1. Quantize and save a model with OneComp

from onecomp import Runner, ModelConfig
from onecomp.quantizer.gptq import GPTQ

model_config = ModelConfig(model_id="meta-llama/Llama-3.1-8B-Instruct")
quantizer = GPTQ(wbits=4, groupsize=128)
runner = Runner(model_config=model_config, quantizer=quantizer, qep=True)
runner.run()
runner.save_quantized_model("./Llama-3.1-8B-Instruct-gptq-4bit")

2. Serve with vLLM

There are two ways to use the quantized model with vLLM.

Option A: API Server (vllm serve)

Launch an OpenAI-compatible HTTP server:

vllm serve ./Llama-3.1-8B-Instruct-gptq-4bit

The server starts at http://localhost:8000 by default.

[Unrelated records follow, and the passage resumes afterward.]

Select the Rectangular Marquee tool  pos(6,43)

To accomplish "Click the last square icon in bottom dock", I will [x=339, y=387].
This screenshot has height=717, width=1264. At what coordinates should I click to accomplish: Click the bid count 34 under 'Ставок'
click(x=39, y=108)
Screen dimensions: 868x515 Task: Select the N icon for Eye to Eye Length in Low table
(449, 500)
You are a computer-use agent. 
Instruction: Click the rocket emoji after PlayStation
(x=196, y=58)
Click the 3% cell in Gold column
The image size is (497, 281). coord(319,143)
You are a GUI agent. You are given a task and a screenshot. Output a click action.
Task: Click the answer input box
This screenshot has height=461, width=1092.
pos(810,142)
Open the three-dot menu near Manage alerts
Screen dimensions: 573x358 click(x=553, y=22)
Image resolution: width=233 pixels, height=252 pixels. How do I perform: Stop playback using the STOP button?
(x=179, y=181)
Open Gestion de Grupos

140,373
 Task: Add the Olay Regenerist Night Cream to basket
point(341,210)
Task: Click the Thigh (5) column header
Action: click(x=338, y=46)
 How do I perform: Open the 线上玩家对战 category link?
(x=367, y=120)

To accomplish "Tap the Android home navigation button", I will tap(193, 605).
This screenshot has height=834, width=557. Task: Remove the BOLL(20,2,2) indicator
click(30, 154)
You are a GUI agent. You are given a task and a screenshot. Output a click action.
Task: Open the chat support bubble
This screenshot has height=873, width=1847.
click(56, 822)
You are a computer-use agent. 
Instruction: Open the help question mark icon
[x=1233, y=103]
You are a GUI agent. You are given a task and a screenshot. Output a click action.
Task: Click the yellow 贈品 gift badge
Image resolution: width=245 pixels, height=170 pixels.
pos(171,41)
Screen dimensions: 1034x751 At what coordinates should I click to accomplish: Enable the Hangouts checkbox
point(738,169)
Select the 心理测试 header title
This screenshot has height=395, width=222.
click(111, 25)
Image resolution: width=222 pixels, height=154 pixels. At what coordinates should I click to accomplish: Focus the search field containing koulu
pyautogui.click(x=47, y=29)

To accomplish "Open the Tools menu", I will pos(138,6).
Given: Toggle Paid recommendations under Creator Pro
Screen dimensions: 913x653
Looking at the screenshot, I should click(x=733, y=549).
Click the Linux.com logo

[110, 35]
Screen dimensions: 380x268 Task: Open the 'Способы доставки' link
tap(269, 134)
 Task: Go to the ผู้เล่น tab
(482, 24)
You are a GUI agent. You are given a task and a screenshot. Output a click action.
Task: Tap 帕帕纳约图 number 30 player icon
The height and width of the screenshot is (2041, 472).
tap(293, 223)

You can send requests using curl:

curl http://localhost:8000/v1/chat/completions \
  -H "Content-Type: application/json" \
  -d '{
    "model": "./Llama-3.1-8B-Instruct-gptq-4bit",
    "messages": [{"role": "user", "content": "What is post-training quantization?"}],
    "max_tokens": 128
  }'

Or use the OpenAI Python client:

from openai import OpenAI

client = OpenAI(base_url="http://localhost:8000/v1", api_key="dummy")
response = client.chat.completions.create(
    model="./Llama-3.1-8B-Instruct-gptq-4bit",
    messages=[{"role": "user", "content": "What is post-training quantization?"}],
    max_tokens=128,
)
print(response.choices[0].message.content)

Option B: Offline Inference (vllm.LLM)

For batch inference without launching a server:

from vllm import LLM, SamplingParams

model_path = "./Llama-3.1-8B-Instruct-gptq-4bit"

llm = LLM(
    model=model_path,
    max_model_len=2048,
    dtype="float16",
    enforce_eager=True,
)

outputs = llm.generate(
    ["What is post-training quantization?"],
    SamplingParams(max_tokens=128, temperature=0.0),
)
print(outputs[0].outputs[0].text)

Tip

You do not need to pass quantization= explicitly. vLLM reads the quant_method from the model's config.json and automatically selects the correct OneComp plugin.

Warning

When combining quantization and vLLM inference in a single script, you must wrap your code in if __name__ == "__main__":. vLLM spawns worker processes that re-import the script, so without this guard the quantization step will run again in each child process.

A complete working example (quantization + vLLM inference) is available at example/vllm_inference/example_gptq_vllm_inference.py.

Environment Variables

Variable Default Description
ONECOMP_DBF_NAIVE_LINEAR 0 Set to 1 to force the naive (non-GemLite) kernel for DBF inference. Useful for debugging or when GemLite is unavailable.